全体の仕組み——スプレッドシート→GAS→Studio
仕組みは3段階です。まず、翻訳したい文言を「翻訳マスタ」としてスプレッドシートにまとめます。次に、GAS(スプレッドシートに紐づけて動かせる簡易プログラム)が、そのスプレッドシートの中身をWeb上から読み取れる形(JSON)に変換して配信します。最後に、Studio側に仕込んだ短いスクリプトが、そのデータを取得し、あらかじめ振っておいたIDと一致する要素の文字を書き換えます。
この構成の最大の特徴は、翻訳の中身をStudioの外(スプレッドシート)で完結して管理できることです。翻訳を直したいときも、Studioを開き直す必要がありません。
スプレッドシート側でやること
1行につき1つの文言、1列につき1つの言語、という表を作ります。「見出しの文字」「ボタンの文字」など、差し替えたい文言ごとに、日本語・英語(必要であれば他の言語も)を横に並べて入力します。

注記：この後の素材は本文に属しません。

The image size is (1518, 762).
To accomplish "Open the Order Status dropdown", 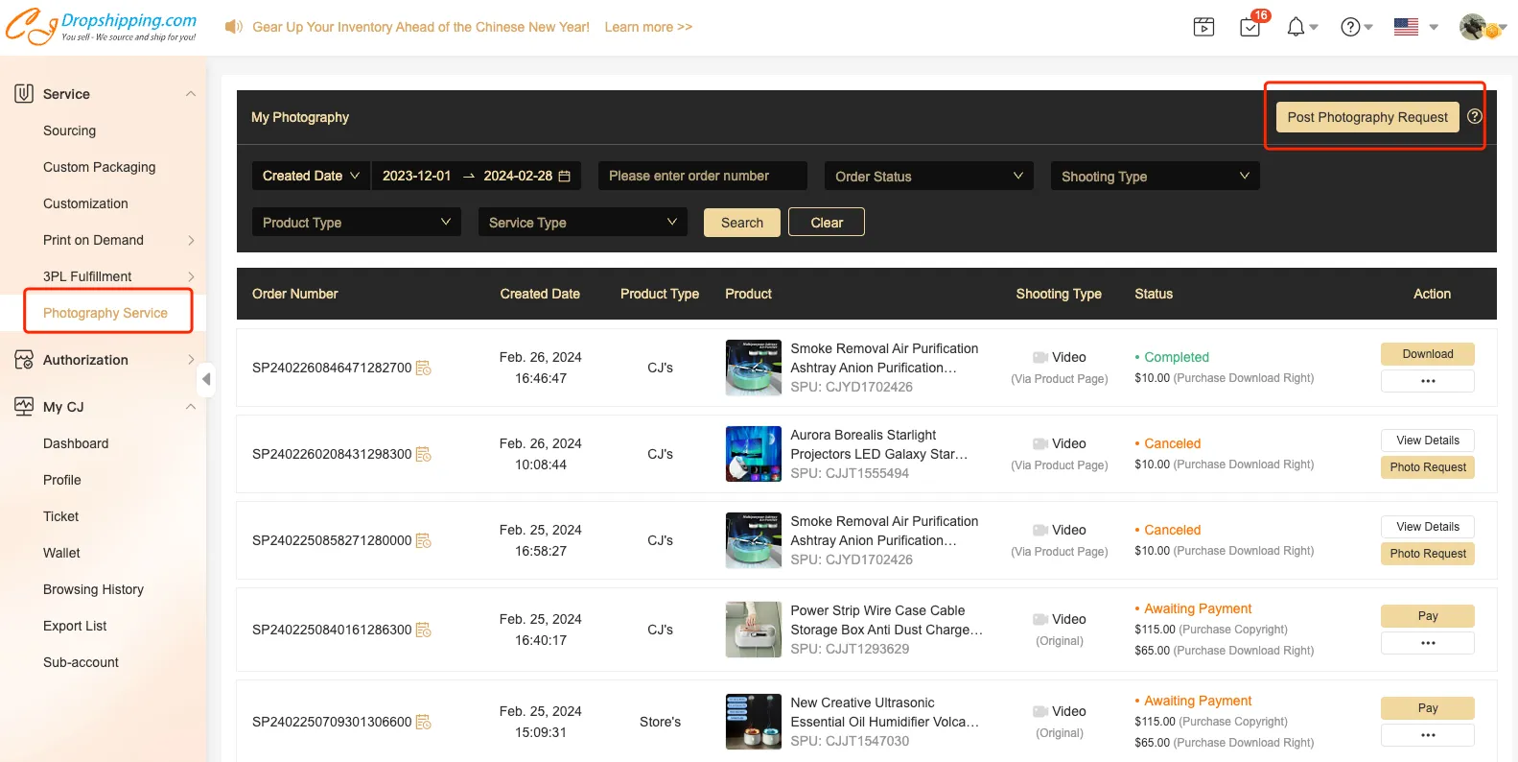I will (x=927, y=177).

各行には、あとでStudio側のIDと突き合わせるための「キー」も必要です。半角英数字とアンダースコアだけを使い、「ページ名_要素名」のように命名しておくと、あとから見返したときに迷いません。
Studio側でやること
差し替えたい要素を選び、右パネルの設定からIDを入力します。Studioでは任意のdata属性を追加することはできませんが、IDであれば要素ごとに設定できます。このIDを、スプレッドシートのキーと完全に一致させておくことが、この方式の要になります。

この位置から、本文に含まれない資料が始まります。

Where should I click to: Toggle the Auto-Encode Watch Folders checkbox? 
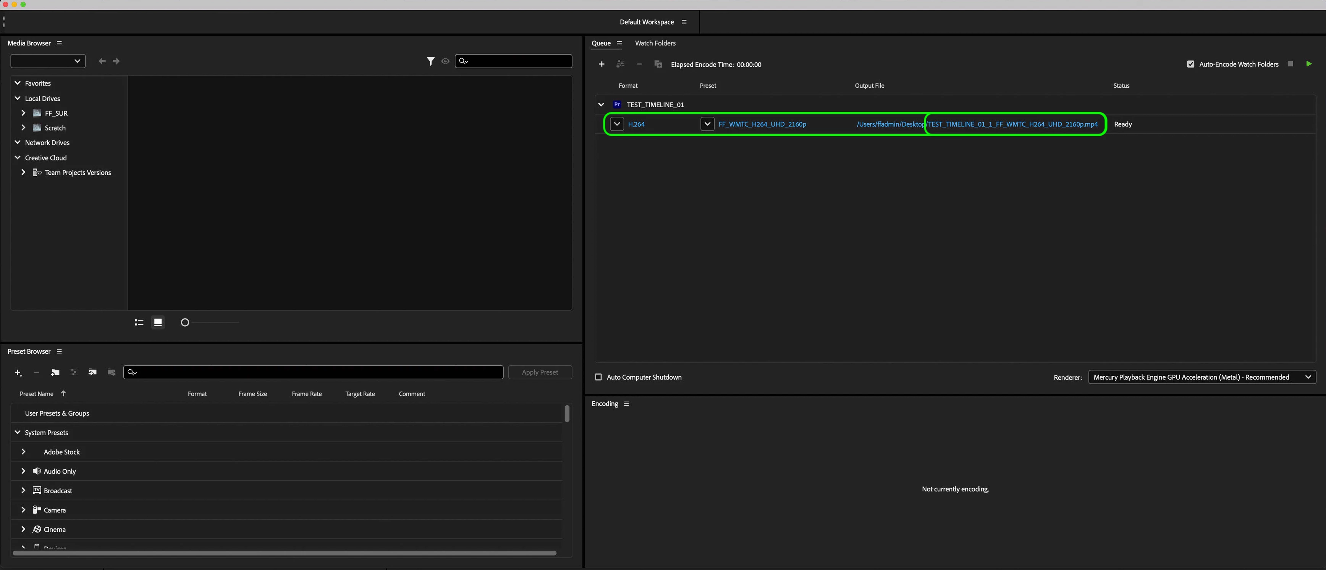pyautogui.click(x=1191, y=64)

あとは、サイト設定のカスタムコード欄に、データを取得してIDが一致する要素の文字を書き換える、という短いスクリプトを1つ貼るだけです。ページごとに何かを設定し直す必要はありません。
言語の切り替えは、URLのクエリで行う
「日本語」「English」のようなボタンを、それぞれ「今のURLに?lang=enのような文字列を付け加えたリンク」として設定しておきます。訪問者がボタンを押すと、そのクエリの値に応じて、スクリプトが該当する言語の文字を表示する、という流れです。
この方法のメリットと、知っておきたい制限
翻訳の運用を軽くできる反面、検索エンジンへの見え方には注意が必要です。
- メリット:翻訳の追加・修正は、スプレッドシートを直すだけで済む
- メリット:Studio側の編集はほとんど発生せず、ノーコードのまま拡張できる
- 制限:同じURLの中で文字が差し替わる仕組みのため、言語ごとに独立したURLにはならず、多言語版そのものが検索結果に見つけてもらいにくい
まとめ
この方式は、まず手早く多言語対応を始めたい場合や、翻訳の更新頻度が高いサイトに向いています。検索エンジンからの流入も重視したくなったタイミングで、Studioで多言語サイトを作る3つの方法で紹介した、プロジェクトを分けてサブドメイン・サブディレクトリで公開する構成への発展を検討するとよいでしょう。